Write out the full listing again, exactly as it stands.

Data section start

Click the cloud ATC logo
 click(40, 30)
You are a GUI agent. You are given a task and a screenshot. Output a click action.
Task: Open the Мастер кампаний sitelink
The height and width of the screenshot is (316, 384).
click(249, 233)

Data section end

* Written response *
Click the cloud ATC logo
 click(40, 30)
You are a GUI agent. You are given a task and a screenshot. Output a click action.
Task: Open the Мастер кампаний sitelink
The height and width of the screenshot is (316, 384).
click(249, 233)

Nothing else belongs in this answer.